In comments released ahead of the speech, Mr Hammond strikes an upbeat tone, saying he will use the Autumn Budget 2017 to ‘look forwards, embrace change, meet our challenges head on and seize the opportunities for Britain’.
The chancellor pointed out that, ‘this Conservative Government listens to and supports small businesses.’ With that in mind, here is a summary of the key points of the Autumn Budget 2017 for businesses owners of all sizes:
• The annual investment allowance will remain at £200,000 for 2018/19 and 2019/20. The main rate and special rate writing down allowance on plant and machinery will be 18% and 8%, respectively.
• The 100% first-year allowance for businesses purchasing zero-emission goods vehicles or gas refuelling equipment will be extended for a further 3 years.

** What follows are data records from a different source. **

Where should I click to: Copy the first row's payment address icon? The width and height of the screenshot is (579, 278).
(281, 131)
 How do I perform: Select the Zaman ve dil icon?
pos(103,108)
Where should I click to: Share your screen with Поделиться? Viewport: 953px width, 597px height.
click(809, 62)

• For zero-emissions goods vehicles, the scheme will end on 31 March 2021 for corporation tax and 5 April 2021 for income tax.

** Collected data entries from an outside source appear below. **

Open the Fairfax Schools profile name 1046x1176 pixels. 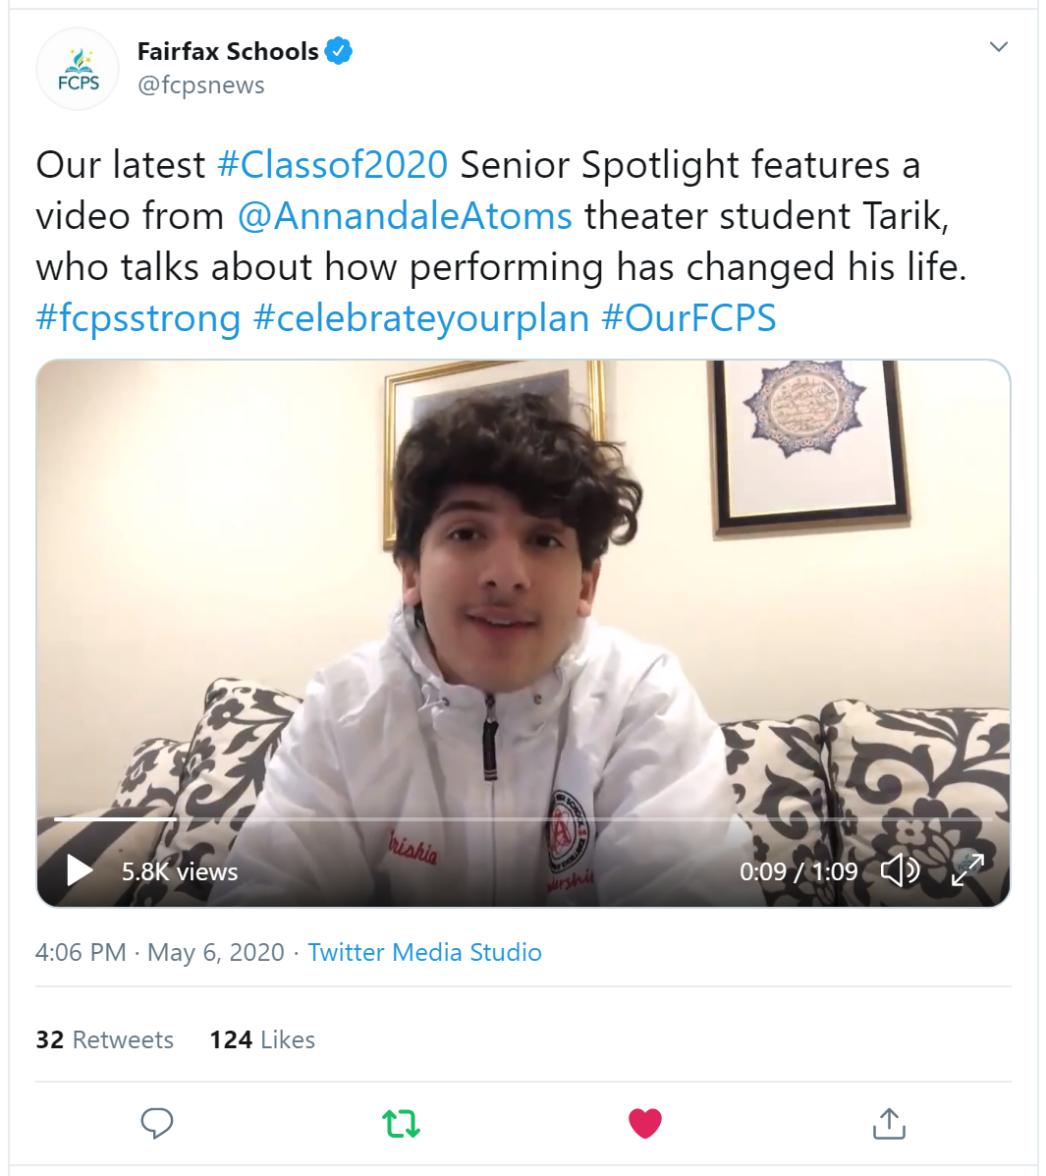(228, 51)

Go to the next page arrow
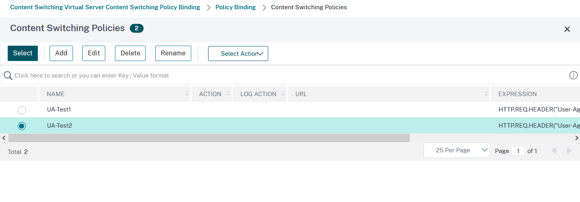pos(569,151)
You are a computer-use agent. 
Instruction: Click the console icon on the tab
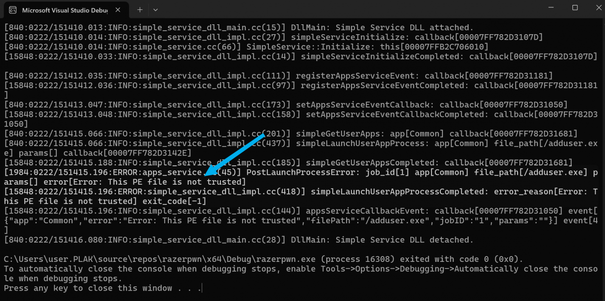pos(13,9)
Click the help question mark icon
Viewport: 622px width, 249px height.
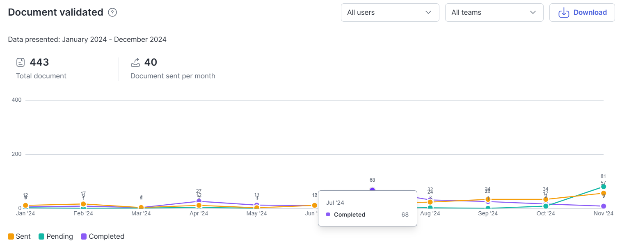[x=112, y=12]
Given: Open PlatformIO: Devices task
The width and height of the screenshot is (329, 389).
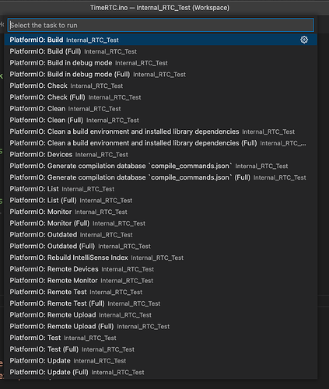Looking at the screenshot, I should (x=160, y=155).
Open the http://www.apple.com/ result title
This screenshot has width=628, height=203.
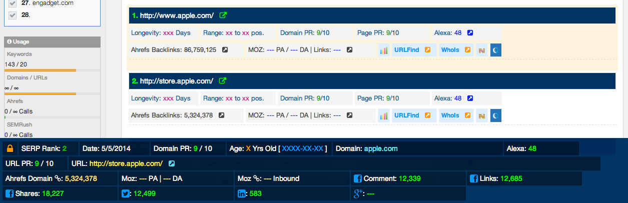point(177,16)
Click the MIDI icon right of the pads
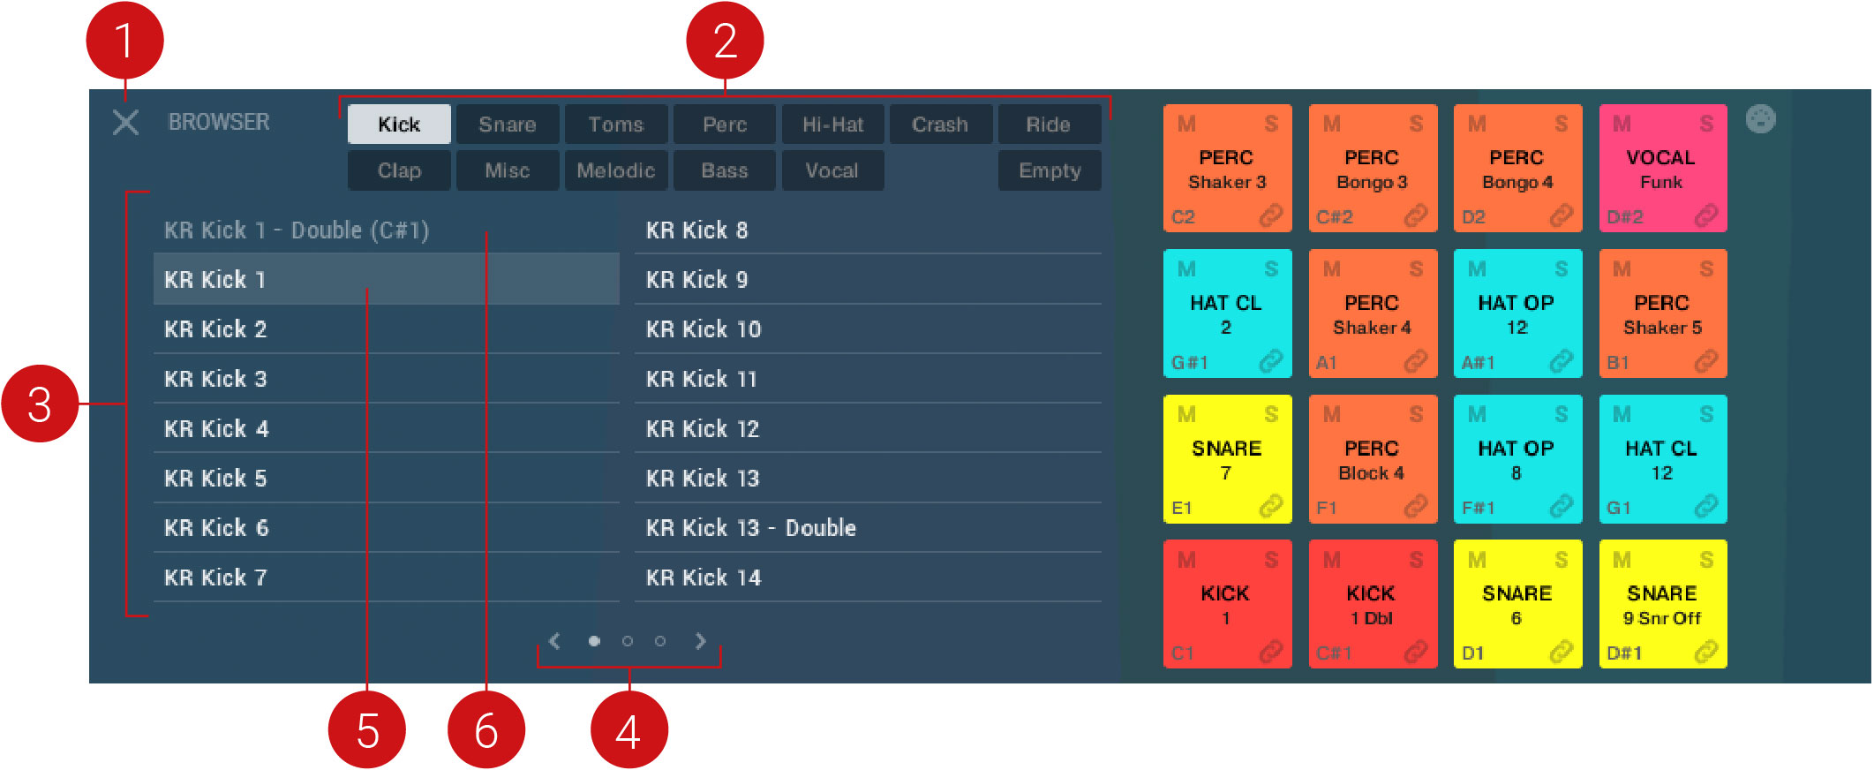 (x=1760, y=119)
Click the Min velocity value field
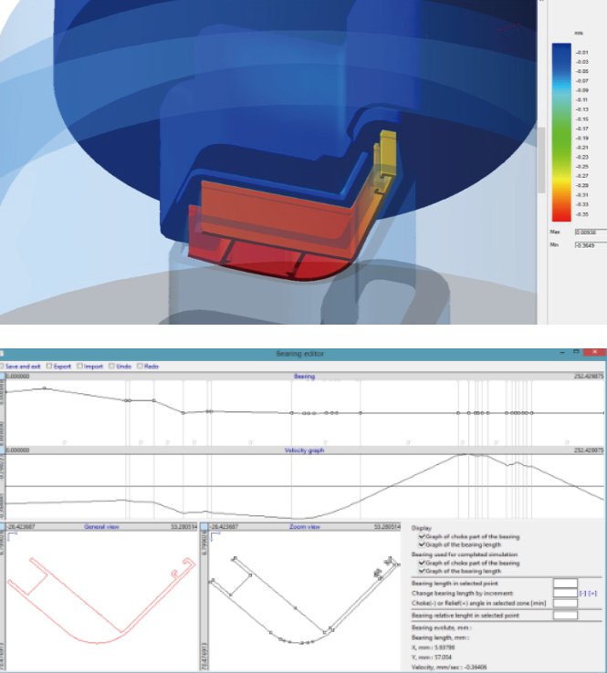 [x=589, y=244]
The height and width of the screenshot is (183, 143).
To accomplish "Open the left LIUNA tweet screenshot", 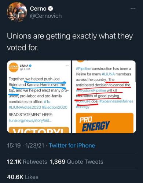I will click(x=39, y=97).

• For gas refuelling equipment, the scheme will end on 31 March 2021 for both corporation tax and income tax.
• The list of technologies and products covered by the energy saving first-year allowances has been updated. It adds 3 new products, which include evaporative air coolers, saturated steam to electricity conversions and white LED lighting modules to the list. The measure also modifies 9 and removes 2 items from the list.
• The scheme allows 100% of the cost of an investment in qualifying plant and machinery to be written off against the taxable income of the period in which the investment was made
R&D EXPENDITURE CREDIT INCREASE
• From 1 January 2018, the rate of tax relief available to companies that carry out qualifying R&D and claim the research and development expenditure credit (RDEC) will increase from 11% to 12%.
• The RDEC is a standalone and above the line credit that is brought into account as a receipt in calculating profits, which allows companies to claim an enhanced corporation tax deduction or payable credit on their R&D costs.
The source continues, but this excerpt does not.